The U.S. regional banking sector is showing resilience as several mid- and small-cap banks delivered stronger-than-expected third-quarter earnings, according to JPMorgan analyst Anthony Elian.
In a note on the sector’s third-quarter earnings season, Elian highlighted widespread earnings beats and favorable outlooks, suggesting that regional bank stocks have room for further upside into 2025.
In addition to strong earnings reports, the Fed’s expected gradual rate cuts, the yield curve de-inverting, easing credit quality concerns, potential capital returns, and underweight positioning by investors all lead Elian to say he is “encouraged about the direction of regional banks.”
Earnings Beats Drive Outperformance
One week into the earnings season, seven regional banks in JPMorgan’s coverage universe have reported results, with five of them beating core earnings-per-share (EPS) estimates. The primary driver behind these beats was stronger-than-expected net interest margins (NIM) and net interest income (NII).
As a result, regional bank stocks, represented by the SPDR Regional Banking ETF KRE, have outperformed the broader market, as gauged by the SPDR S&P 500 ETF Trust SPY, so far this month.
“With more beats than misses and 4Q24 outlooks generally trending better than prior consensus expectations, regional banks are outperforming through earnings season so far,” Elian noted.
Banking Sector’s Third-Quarter Trends
Several fundamental trends emerged for U.S. banks during the quarter.

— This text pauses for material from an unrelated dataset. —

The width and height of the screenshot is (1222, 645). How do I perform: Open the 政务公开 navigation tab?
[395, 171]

Average deposits increased at a 7% annualized rate, while average loans grew by 2% annually. On a period-end basis, deposits rose at an even stronger 11% annualized pace, and loans increased by 3% annually. Importantly, NII expanded at a robust 12% annualized rate.
Despite some concerns over office loans, credit quality remained stable overall, though a few banks reported increases in non-performing assets (NPAs) related to office loans.

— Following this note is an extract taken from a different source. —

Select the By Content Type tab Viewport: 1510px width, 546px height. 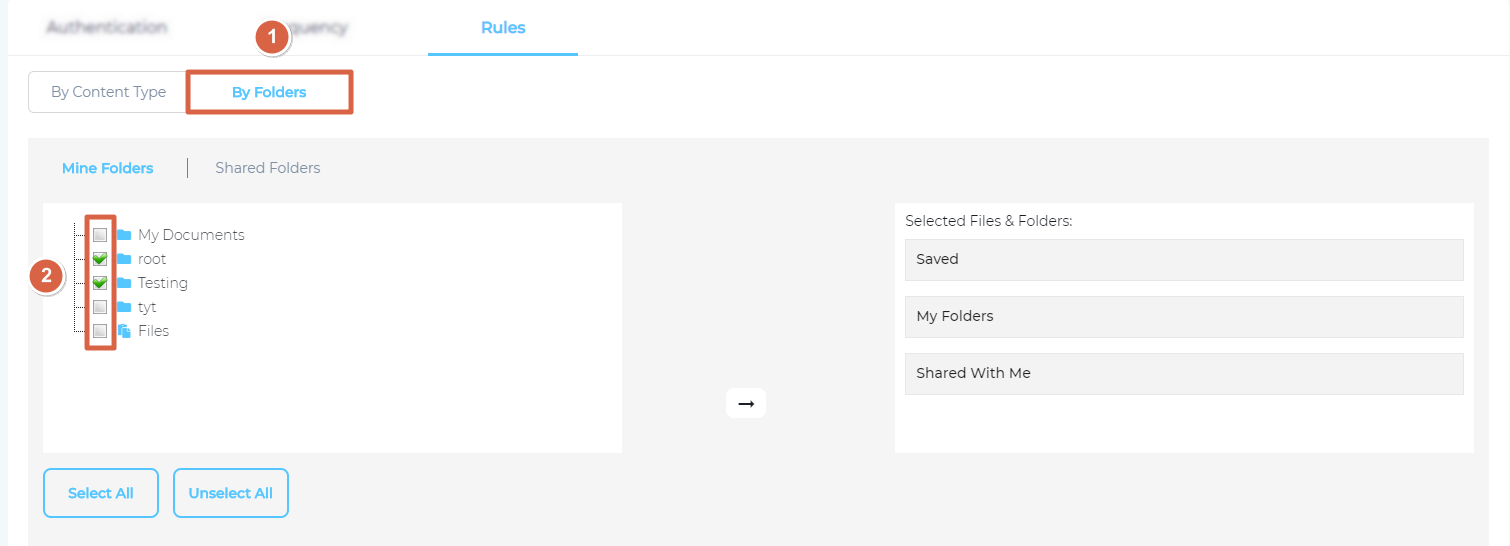[x=108, y=92]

Bullish Outlook For Fourth Quarter And Beyond
Looking ahead, the outlook for the fourth quarter remains largely positive.
Many banks are guiding for modest growth across key metrics such as loan growth, NII, and fee income, while expense growth is expected to remain controlled.
Despite near-term headwinds, most banks in Elian’s coverage universe expressed optimism about the NII trajectory into 2025, particularly as the Federal Reserve is expected to reduce interest rates further.
With “the Fed continuing to reduce the funds rate, this outlook should be further supported by an eventual rebound in commercial loan demand across the industry,” Elian said.
Regional Banks’ Valuation And Investment Outlook
Regional banks are still trading below historical valuations. JPMorgan’s coverage universe is currently priced at 1.3x 2025 estimated tangible book value (TBV), compared to the historical range of 1.8x to 2.0x.
This indicates substantial upside potential for a re-rating of the sector, particularly as investors remain underweight regional bank stocks. “Expect the sector to re-rate higher as investors recognize their improved financial health and earnings potential,” Elian noted.
Elian’s top picks for the sector include First Citizens BancShares Inc. FCNCA, Western Alliance Bancorp. WAL, and Pinnacle Financial Partners Inc. PNFP, all of which are well-positioned to capitalize on favorable market dynamics and potential earnings growth into 2025.